Crowther arrived Badagry this month 177 years ago
The year was 1845.
On 17 January, Rev. Samuel Ajayi Crowther, his wife and two young children stepped into Badagry, travelling on a ship from Freetown. The journey lasted four weeks, with stops at Monrovia and Accra.
He was 36 years old.
Also travelling with them were Reverends Henry Townsend and Carl Gollmer, accompanied by their wives, a catechist, schoolmaster, an interpreter, carpenters and labourers.
Sent by the Church Missionary Society (CMS), they would spend the next 18 months here and their work would change the story and fortunes of the town thereafter.
Big celebrations afoot
it is important to note here, however, that the earliest missionaries (Methodists) to reach Badagry did so three years earlier, in 1842.

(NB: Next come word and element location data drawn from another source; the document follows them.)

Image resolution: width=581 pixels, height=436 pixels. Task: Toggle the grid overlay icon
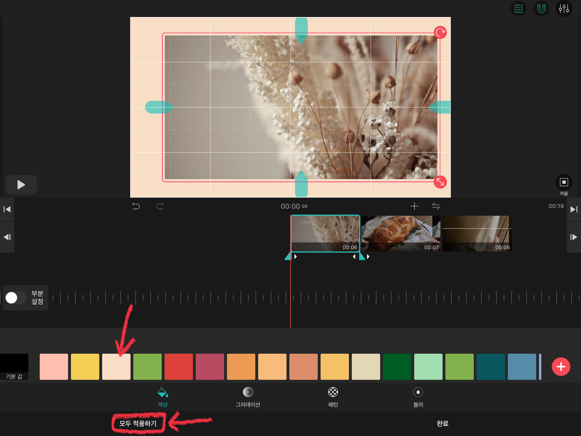point(518,9)
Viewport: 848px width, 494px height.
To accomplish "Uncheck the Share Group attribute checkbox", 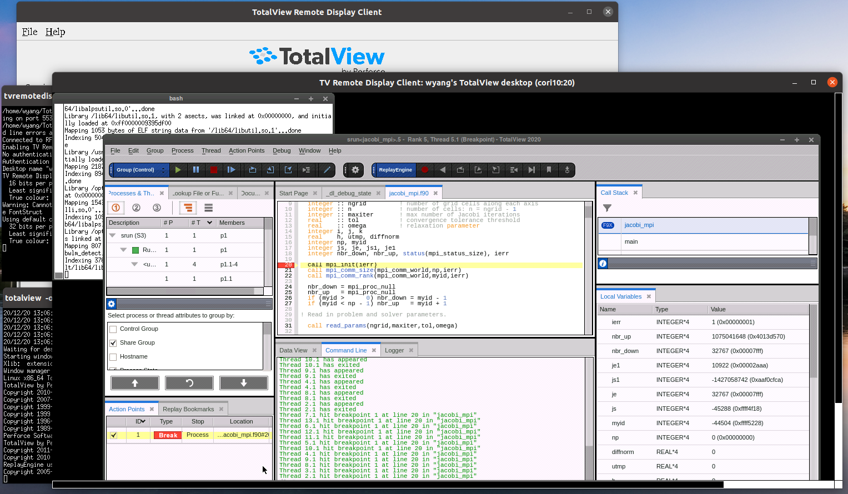I will [x=113, y=342].
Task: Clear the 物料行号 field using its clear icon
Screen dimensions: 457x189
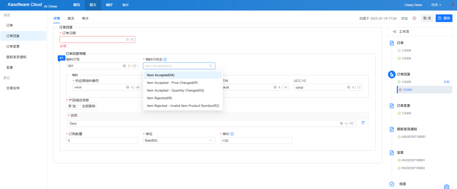Action: click(x=124, y=66)
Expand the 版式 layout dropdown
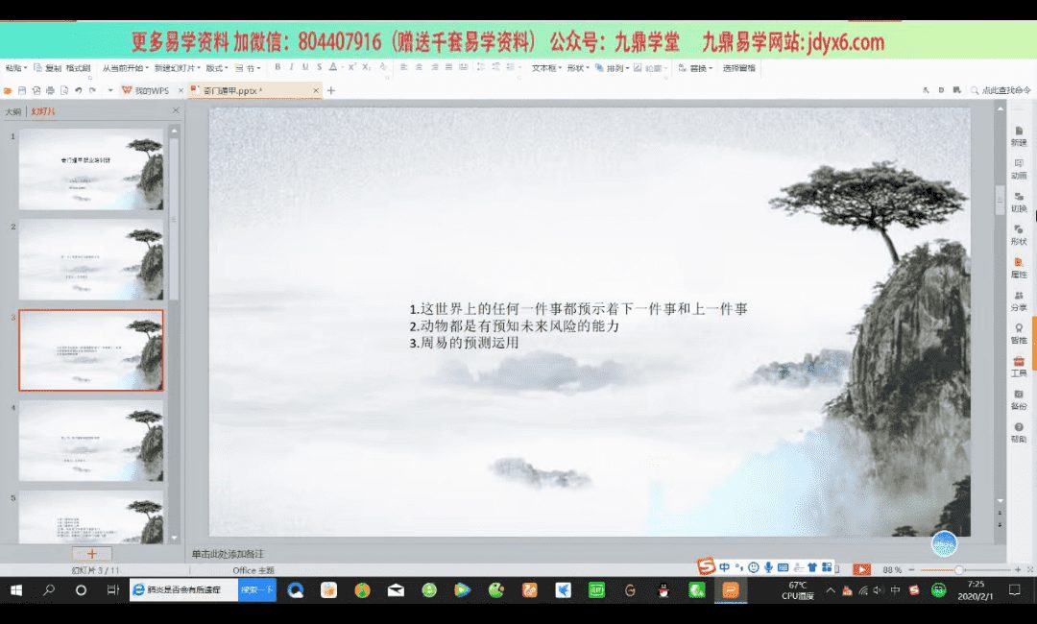Image resolution: width=1037 pixels, height=624 pixels. pyautogui.click(x=217, y=68)
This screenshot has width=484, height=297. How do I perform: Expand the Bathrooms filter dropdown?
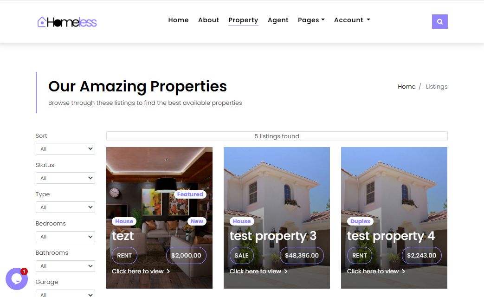pos(65,266)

They hosted the first christian gathering, under the shade of the Agia tree, smack in the middle of a market; and in December of same year, they pioneered the first ever Christmas service.
This initial seed is what the contingent of the CMS watered and nurtured, so to speak. And it is thanks to these efforts that the Church will mark the 180th anniversary of christianity in Nigeria this year.
Long walk to slavery
Over the past decade, I have made several visits to Badagry as a tour guide and travel journalist. so I know the town like — pardon the cliche — the palm of my hands.
As a first-time visitor to Badagry, the local tour guides will lead you to the key slavery sites, ending the experience with a canoe ride across the Lagoon and a 2.5km walk on the sandly Gberefu island to the Point of No Return.
Typically, they’ll point out Badagry’s early connection with christianity and show you the relevant landmarks — particularly the old CMS Mission House (famously known as the First-storey building).
If time permits, they’ll also stop at the Agia Tree monument, the site of an old fallen tree where an obelisk now stands.
The moon, and the serpent
In one of his journal entries, Crowther wrote about what a typical Sunday was like.
13th April 1845:“I preached to a congregation of sixty-three adults and forty children. The children seemed to be peculiarly delighted with the service, and were heard distinctly joining in the Confession, the Lord’s Prayer, the Creed, and the Responses to the Ten Commandments in the Yoruba language. Last Lord’s Day I sighed that we could not as yet get any of these children to school, but to-day I brought with me a few letters of the alphabet, thinking they might amuse them and that thus they could at the same time be initiated, though but slowly, into the mystery of speaking their own language out of books, as they see me do every Lord’s Day. The simple-hearted children were quite pleased with this new art, and soon blocked me up in their midst to see me point to the moonlike O and the serpent-like S (The Moon and the Serpent. Although the men and women were at liberty to go away after service, yet they remained to see these wonderful letters…”
On my most recent visit (January 2022), I was pleased to see that the site of the Agia tree monument is now undergoing a re-construction; a 3D rendering shows that on completion it will have a mini-amphiteathre, and a block of rooms.
My guess is that it will likely have a museum touching on the history of Christianity in Nigeria.
I have often thought that the premises should be a place of pilgrimage, a place where Christians of all denominations should visit in their hundreds of thousands to pray, to worship, to meditate.
With the road that leads to it also being paved and widened, I am hopeful that my dreams would become reality before too long.